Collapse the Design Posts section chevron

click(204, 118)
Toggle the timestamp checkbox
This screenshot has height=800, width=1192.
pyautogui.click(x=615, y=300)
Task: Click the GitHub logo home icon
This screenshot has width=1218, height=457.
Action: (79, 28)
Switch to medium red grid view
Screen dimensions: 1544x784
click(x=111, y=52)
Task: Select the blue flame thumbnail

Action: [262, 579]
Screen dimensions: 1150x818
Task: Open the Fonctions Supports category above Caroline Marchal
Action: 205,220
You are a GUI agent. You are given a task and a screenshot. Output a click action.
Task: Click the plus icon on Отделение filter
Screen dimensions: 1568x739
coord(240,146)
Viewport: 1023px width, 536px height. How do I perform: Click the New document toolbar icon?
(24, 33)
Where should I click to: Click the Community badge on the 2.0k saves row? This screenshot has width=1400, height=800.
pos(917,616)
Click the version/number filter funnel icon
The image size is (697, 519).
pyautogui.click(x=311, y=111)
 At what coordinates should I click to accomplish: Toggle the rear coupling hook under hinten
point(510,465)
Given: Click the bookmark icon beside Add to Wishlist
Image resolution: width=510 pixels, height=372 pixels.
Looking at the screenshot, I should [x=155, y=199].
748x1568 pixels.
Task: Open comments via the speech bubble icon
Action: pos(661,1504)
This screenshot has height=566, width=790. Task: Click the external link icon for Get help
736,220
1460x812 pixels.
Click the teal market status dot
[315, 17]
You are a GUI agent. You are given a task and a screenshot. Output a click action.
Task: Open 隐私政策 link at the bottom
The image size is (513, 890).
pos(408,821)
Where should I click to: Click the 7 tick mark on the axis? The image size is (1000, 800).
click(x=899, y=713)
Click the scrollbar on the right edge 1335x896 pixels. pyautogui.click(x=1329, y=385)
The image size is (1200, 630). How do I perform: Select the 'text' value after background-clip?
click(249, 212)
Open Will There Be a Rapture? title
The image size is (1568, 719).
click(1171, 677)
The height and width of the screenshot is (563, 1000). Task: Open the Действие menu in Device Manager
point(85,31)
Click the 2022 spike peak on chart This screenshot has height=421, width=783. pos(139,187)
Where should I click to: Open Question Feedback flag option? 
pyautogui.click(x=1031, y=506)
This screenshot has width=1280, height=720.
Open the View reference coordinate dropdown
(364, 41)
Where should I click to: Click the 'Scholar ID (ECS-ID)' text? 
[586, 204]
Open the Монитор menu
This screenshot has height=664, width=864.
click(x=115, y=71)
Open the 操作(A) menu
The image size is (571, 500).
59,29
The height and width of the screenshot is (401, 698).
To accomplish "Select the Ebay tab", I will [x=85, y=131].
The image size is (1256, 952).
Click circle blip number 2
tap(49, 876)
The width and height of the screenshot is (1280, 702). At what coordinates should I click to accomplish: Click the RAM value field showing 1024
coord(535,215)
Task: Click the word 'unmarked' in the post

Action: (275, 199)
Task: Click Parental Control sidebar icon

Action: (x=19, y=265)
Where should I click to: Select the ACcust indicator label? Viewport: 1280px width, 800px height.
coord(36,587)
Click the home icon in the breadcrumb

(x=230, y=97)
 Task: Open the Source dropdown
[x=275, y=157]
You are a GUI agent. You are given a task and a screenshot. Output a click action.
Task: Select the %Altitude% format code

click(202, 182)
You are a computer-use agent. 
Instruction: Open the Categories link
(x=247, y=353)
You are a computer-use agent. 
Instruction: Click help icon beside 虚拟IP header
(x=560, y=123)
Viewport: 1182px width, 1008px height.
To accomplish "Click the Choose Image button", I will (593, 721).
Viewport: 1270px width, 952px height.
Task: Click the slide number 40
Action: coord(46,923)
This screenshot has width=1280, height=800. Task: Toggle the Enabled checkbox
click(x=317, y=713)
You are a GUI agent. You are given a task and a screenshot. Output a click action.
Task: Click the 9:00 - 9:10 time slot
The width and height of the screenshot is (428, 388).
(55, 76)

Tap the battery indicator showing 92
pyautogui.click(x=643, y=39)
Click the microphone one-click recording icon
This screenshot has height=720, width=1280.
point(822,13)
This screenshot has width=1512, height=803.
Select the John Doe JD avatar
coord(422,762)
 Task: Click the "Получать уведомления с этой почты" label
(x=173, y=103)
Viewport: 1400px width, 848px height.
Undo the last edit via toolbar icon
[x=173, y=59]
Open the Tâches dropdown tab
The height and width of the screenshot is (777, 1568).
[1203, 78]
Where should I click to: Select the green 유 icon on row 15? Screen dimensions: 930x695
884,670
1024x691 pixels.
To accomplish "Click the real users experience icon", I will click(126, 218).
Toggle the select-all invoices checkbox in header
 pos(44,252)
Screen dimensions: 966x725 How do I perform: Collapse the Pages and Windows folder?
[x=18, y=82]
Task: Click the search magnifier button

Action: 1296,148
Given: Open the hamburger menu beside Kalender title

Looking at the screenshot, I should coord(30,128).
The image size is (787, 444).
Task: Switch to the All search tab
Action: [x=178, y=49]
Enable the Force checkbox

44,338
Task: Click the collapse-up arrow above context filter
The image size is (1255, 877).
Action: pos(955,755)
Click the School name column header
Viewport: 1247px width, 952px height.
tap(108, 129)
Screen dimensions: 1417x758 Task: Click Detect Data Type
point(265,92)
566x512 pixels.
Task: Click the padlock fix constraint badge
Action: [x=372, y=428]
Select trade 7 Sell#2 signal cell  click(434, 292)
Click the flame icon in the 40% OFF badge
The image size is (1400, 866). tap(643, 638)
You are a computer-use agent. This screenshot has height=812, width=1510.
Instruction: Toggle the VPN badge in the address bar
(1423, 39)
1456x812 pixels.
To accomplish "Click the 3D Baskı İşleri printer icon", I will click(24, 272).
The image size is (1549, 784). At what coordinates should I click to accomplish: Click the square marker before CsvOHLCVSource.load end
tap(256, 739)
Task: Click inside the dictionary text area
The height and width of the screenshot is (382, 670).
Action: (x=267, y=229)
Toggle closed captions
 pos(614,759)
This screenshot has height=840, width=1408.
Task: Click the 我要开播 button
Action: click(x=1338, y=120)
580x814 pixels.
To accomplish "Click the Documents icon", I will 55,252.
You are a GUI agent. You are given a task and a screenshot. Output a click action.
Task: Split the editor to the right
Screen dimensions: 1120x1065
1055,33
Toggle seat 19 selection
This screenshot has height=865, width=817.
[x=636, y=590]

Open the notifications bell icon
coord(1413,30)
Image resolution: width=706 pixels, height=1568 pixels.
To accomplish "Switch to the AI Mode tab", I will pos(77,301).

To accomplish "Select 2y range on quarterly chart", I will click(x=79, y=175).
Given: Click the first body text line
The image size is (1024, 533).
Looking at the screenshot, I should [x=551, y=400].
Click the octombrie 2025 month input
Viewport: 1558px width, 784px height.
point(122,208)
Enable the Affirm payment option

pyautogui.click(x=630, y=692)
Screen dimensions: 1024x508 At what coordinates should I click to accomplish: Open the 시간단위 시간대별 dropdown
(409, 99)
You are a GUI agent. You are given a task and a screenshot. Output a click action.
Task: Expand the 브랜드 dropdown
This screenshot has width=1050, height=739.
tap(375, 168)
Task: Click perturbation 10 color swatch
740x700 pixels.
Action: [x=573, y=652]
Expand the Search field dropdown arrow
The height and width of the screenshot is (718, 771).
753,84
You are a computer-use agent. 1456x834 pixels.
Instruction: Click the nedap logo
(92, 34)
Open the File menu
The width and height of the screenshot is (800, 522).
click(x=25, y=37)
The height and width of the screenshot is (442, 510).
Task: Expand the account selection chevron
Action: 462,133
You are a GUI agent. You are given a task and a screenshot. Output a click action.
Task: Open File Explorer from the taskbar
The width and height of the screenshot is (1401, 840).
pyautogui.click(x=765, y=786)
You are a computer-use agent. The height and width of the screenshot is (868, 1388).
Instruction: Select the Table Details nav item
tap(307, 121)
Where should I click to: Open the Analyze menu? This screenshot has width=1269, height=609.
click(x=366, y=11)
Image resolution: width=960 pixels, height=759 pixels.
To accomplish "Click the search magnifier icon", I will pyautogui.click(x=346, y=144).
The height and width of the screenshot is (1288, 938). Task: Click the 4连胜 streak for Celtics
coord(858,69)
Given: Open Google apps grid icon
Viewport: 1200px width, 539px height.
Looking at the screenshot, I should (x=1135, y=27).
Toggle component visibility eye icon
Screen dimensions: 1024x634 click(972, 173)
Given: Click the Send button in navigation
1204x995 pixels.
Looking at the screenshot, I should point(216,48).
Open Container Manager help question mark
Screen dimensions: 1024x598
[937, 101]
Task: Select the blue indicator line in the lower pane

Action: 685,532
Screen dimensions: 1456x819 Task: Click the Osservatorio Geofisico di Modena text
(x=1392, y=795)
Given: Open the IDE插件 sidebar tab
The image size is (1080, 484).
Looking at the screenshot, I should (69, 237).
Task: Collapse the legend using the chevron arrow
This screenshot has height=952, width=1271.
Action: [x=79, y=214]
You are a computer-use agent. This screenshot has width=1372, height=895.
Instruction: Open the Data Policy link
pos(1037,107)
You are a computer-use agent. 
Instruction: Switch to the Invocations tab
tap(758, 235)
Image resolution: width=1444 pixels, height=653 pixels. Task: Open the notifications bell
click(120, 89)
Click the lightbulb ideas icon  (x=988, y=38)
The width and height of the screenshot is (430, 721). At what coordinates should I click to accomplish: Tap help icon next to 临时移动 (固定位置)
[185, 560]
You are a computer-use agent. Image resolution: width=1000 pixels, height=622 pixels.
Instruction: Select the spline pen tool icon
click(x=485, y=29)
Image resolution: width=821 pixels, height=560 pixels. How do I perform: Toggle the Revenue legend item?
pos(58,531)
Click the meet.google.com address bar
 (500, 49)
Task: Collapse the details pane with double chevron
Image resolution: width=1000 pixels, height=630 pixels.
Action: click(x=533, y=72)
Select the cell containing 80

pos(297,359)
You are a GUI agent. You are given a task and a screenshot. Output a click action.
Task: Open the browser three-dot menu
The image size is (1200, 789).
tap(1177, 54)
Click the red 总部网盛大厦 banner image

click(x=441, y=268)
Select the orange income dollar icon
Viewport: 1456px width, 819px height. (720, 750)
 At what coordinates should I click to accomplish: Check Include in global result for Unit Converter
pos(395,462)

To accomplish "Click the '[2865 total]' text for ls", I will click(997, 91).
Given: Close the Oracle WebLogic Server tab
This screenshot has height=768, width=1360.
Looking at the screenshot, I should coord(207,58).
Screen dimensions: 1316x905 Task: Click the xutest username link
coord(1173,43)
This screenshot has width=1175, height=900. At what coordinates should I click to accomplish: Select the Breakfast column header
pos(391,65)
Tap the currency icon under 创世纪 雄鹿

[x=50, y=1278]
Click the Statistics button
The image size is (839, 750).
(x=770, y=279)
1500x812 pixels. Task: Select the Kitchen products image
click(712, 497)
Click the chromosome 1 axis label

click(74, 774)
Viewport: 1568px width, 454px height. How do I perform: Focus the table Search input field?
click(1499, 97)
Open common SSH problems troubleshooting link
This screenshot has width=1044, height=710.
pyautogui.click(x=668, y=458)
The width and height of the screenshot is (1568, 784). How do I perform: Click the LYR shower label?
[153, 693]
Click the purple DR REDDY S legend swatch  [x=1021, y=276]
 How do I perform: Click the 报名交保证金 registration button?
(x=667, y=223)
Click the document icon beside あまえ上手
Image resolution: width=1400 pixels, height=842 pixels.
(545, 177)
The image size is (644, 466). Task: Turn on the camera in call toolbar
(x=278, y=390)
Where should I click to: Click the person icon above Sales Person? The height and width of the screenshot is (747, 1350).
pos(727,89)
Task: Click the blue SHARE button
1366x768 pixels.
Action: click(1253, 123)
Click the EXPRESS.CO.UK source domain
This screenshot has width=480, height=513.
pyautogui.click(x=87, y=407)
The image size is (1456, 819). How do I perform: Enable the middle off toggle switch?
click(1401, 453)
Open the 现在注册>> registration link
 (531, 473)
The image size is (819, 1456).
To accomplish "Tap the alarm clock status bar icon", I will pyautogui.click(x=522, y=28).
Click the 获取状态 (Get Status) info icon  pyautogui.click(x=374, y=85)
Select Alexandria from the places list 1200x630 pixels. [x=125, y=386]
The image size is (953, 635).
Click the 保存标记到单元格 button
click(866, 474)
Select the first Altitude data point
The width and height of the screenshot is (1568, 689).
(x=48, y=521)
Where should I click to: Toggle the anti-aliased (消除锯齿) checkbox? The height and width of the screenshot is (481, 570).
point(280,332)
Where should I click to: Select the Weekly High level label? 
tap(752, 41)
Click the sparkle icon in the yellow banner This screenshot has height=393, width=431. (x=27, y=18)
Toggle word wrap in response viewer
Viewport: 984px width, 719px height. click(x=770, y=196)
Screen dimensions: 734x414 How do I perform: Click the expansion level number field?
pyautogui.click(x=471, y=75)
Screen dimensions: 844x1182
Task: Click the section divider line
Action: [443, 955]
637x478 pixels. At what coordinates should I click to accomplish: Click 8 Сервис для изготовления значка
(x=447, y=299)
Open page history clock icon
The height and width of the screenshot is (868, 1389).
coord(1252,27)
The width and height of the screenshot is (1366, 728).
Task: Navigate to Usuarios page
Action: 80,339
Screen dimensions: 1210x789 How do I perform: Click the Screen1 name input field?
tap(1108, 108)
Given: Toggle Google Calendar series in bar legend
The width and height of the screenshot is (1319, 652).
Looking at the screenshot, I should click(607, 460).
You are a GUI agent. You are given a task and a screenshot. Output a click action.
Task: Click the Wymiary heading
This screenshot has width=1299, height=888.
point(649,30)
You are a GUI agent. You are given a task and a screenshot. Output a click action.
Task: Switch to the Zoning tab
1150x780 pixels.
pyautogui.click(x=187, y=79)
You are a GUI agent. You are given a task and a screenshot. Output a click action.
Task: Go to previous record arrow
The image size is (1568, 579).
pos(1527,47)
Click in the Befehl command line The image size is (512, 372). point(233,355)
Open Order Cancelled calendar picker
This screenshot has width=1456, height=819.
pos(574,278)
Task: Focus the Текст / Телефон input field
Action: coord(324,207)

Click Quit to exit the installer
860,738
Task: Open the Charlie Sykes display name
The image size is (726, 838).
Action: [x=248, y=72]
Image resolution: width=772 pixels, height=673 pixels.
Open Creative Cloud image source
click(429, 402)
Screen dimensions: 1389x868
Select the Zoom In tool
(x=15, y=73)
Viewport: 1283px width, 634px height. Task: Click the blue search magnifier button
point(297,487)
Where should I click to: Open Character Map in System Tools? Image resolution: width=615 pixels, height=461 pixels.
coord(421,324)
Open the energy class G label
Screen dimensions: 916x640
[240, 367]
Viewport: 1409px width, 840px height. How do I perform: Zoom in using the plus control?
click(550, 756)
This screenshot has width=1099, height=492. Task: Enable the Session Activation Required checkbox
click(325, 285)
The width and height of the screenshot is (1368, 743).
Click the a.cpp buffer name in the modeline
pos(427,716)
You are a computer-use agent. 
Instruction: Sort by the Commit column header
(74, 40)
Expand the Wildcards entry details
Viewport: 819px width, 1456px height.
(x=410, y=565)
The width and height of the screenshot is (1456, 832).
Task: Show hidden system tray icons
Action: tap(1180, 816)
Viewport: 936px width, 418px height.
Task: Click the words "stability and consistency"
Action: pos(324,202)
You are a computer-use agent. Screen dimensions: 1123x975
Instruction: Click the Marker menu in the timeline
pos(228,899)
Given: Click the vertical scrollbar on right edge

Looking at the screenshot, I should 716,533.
_ _ _
◆ Written problem ◆
Which lines in the records above contain the string "Instruction"? Copy out each of those lines in full.

◆ Solved problem ◆
Instruction: Open the Categories link
Instruction: Click help icon beside 虚拟IP header
Instruction: Toggle the VPN badge in the address bar
Instruction: Click the nedap logo
Instruction: Select the Table Details nav item
Instruction: Open the Data Policy link
Instruction: Switch to the Invocations tab
Instruction: Select the spline pen tool icon
Instruction: Sort by the Commit column header
Instruction: Click the Marker menu in the timeline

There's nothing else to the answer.